Keep in mind that oversupply and the resulting rapidly falling memory prices over the last year or so have left semiconductor economic conditions in an "unnatural" state. Rumor has it that some discrete-memory manufacturers are selling silicon below cost just to keep their fab lines full and avoid losing market share. Poor economic conditions are driving the silicon vendors' interest in embedded memory, as they strive to find more profitable uses for their engineers and equipment. System engineers, on the other hand, might find it more economically attractive to open their memory-sourcing options to more than one company by staying with a discrete-memory design.

If discrete-memory supply and demand return to a more balanced state and if demand exceeds supply, as was the case in 1995, the resulting impact on embedded-memory-ASIC prices and supply sources may not be to your liking. Reducing chip count cuts parts inventory, system-manufacturing complexity, board space, and power consumption, so an embedded-memory ASIC could reduce your system cost as well as your chip cost.

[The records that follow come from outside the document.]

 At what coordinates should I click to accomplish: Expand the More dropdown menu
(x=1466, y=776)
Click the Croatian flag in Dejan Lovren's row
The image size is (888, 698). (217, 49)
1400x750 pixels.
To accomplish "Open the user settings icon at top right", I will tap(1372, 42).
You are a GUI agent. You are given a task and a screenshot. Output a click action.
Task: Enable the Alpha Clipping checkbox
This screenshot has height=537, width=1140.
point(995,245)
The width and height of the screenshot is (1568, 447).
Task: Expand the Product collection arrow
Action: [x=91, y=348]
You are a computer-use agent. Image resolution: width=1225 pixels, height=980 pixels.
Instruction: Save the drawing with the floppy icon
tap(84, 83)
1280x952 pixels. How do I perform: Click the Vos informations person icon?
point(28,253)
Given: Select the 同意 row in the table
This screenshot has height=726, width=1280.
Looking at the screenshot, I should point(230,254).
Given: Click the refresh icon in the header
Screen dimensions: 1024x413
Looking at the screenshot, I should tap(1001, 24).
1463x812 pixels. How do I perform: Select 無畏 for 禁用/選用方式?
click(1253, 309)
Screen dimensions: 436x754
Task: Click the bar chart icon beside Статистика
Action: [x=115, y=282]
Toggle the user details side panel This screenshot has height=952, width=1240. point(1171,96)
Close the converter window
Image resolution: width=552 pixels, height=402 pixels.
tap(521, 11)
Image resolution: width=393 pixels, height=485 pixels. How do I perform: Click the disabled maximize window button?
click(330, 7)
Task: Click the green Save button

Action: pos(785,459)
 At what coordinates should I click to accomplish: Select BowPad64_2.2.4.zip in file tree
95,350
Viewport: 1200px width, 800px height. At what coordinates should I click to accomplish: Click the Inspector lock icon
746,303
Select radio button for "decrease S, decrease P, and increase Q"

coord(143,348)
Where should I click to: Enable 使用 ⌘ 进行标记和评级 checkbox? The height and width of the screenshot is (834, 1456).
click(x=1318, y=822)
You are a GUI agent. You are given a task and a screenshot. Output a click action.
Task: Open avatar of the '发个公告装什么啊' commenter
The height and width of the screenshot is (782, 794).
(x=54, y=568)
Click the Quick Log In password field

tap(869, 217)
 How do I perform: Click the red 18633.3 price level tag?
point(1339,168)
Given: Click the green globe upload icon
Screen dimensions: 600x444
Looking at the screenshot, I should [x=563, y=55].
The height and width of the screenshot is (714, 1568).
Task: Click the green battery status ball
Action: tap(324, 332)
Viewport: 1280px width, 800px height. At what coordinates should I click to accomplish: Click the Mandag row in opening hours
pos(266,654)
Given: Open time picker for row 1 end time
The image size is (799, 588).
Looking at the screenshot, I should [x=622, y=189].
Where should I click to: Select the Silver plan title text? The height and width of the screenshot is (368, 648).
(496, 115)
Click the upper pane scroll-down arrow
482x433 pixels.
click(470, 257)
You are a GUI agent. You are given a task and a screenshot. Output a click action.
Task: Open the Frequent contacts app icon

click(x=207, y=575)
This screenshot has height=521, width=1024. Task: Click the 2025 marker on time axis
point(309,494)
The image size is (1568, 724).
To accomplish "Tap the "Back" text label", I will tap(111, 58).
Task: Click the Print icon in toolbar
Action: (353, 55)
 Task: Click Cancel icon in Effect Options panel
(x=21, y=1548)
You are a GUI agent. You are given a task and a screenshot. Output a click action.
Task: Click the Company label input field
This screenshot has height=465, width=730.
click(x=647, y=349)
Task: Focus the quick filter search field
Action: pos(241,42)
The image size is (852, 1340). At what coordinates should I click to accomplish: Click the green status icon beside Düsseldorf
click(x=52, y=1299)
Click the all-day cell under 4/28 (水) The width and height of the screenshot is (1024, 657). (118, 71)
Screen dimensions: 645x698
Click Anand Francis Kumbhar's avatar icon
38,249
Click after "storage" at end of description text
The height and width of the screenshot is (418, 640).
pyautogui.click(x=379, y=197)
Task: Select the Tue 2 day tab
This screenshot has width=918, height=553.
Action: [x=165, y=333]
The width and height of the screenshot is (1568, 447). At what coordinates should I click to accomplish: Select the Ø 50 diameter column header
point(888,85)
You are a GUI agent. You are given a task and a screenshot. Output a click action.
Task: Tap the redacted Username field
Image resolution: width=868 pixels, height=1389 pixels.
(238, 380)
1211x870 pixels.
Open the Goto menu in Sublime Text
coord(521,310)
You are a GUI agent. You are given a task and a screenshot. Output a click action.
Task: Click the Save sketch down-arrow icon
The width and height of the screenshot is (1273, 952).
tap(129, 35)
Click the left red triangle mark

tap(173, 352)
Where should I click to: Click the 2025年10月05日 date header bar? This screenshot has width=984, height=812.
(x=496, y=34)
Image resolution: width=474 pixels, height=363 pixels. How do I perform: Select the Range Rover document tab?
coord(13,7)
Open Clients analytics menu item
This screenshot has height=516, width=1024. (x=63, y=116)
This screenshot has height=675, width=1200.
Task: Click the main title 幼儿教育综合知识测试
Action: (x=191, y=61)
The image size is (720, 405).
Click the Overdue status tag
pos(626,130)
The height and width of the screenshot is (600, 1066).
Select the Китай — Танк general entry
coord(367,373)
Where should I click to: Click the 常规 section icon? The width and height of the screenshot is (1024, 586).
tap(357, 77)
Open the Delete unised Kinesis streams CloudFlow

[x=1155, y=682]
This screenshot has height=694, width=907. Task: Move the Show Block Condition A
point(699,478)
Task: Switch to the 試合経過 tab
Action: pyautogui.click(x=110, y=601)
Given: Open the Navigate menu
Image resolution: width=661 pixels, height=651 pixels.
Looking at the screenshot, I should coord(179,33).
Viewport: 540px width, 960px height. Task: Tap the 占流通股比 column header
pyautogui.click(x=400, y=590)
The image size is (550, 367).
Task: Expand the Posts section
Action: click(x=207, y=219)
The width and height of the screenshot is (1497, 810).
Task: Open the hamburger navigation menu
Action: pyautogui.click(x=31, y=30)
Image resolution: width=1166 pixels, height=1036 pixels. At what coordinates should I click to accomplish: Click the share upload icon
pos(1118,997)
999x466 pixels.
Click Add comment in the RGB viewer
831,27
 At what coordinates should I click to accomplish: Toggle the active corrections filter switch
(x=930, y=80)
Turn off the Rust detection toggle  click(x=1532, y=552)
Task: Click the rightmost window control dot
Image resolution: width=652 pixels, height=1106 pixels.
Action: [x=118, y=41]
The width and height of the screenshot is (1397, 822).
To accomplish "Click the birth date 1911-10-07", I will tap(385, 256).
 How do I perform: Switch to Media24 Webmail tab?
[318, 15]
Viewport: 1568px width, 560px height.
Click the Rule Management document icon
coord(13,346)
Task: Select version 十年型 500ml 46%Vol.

Divergent needs and integration

06CS1Design some logic, add a memory array, hook it all up, and you're done, right? Well, it's not quite that easy (see box "Libraries and compilers complete the design"). However, the substantial amount of logic, such as registers, counters, comparators, and state ma-chines, on today's high-volume synchronous DRAMs (SDRAMs) shows that merging logic and memory is possible, although you must consider some trade-offs. Logic and memory are fundamentally different technologies with sometimes-contradictory demands, beginning with their interconnect requirements. Look at the die plot for a controller or processor, and you see a number of discrete logic blocks scattered across the die in an irregular fashion (Figure 1). A memory array, on the other hand, is symmetrical and repetitive and requires far less transistor interconnection than does logic. This difference explains why logic designs of a few million gates garner large amounts of industry attention, whereas DRAMs with 64 million array transistors plus other circuitry are commonplace.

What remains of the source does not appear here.